YY Chats with Toast Between Bites
September 13, 2019 at 12:02 AM
@ndlessjoie Stop, please stop. I can’t take it anymore. Omg. Can’t. Stop. Laughing. You and your food obsession are driving me nuts. I’m cackling like a crazy woman.
mugyuljoie is preciousss
September 13, 2019 at 12:06 AM
@yyishere I’m mostly concerned that CH CEO survives this romance, because of my guyliner obsession. See, it isn’t really a food obsession.
💜🍍☠ Sicarius The Queen of Melonia ☠🍍💜
September 13, 2019 at 12:41 AM
If I was CH I’d play her game till I could escape… just saying.
Kairoskat 💐
September 12, 2019 at 10:41 PM
I had to double read two parts…
1) when the omelette lost an eye, I thought CEO lost an eye…
2) the ending….I read it as CEO stabbed Errand Boy Girl in the eye with his fork. I nearly cheered for CEO…but the stabbing didn’t happen. CEO defend yourself! Please.

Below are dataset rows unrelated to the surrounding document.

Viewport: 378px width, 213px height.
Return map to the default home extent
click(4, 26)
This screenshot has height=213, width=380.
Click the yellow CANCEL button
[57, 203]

YY Chats with Toast Between Bites
September 12, 2019 at 11:21 PM
You. Are. A. Very. Violent. Person.
Kairoskat 💐
September 12, 2019 at 11:44 PM
@yyishere noooo. I’m not violent at all. The narrative got mixed up with a bit of SAW and Hostel. Mianhae
💜🍍☠ Sicarius The Queen of Melonia ☠🍍💜
September 13, 2019 at 12:42 AM
Katak?! Is the violent person? Not the errand girl who threw a sword at the man she “loves”…
mugyuljoie is preciousss
September 12, 2019 at 11:23 PM
Is this where we discover that he recognized you from a photograph that his mother had hidden in her jewelry box?
YY Chats with Toast Between Bites
September 12, 2019 at 11:28 PM
Hey, I fed him. Are you happy now?
mugyuljoie is preciousss
September 12, 2019 at 11:40 PM
Happier than if you hadn’t fed him @yyishere. How about some carbs though so he can keep running?

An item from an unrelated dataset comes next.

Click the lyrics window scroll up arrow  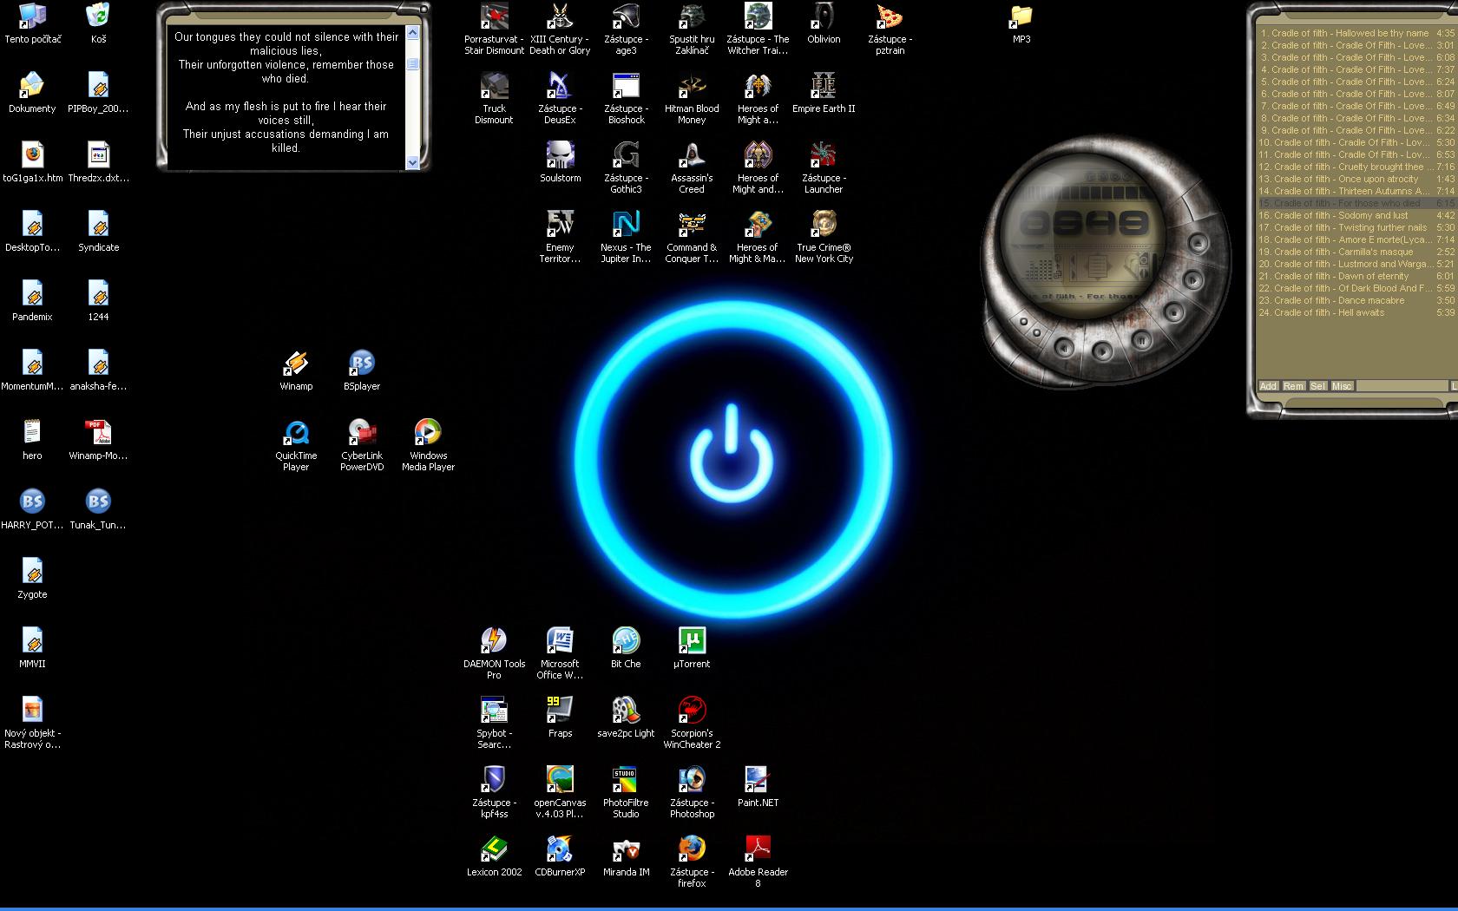412,33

💜🍍☠ Sicarius The Queen of Melonia ☠🍍💜
September 13, 2019 at 12:35 AM
You know everyone …
Can I bottle up his sweat in a peanut butter jar and carry it around with me and sniff it in between errands? – this SOUNDS insane… but this is what the fans of Roman Gladiators did. They wore vials of their favourite Gladiator’s sweat around their necks.
So. Not that insane.
💜🍍☠ Sicarius The Queen of Melonia ☠🍍💜
September 13, 2019 at 12:36 AM
oR WELl it IS insane. it’s just been done before. so we should wipe out the human race. Is what I’m actually saying.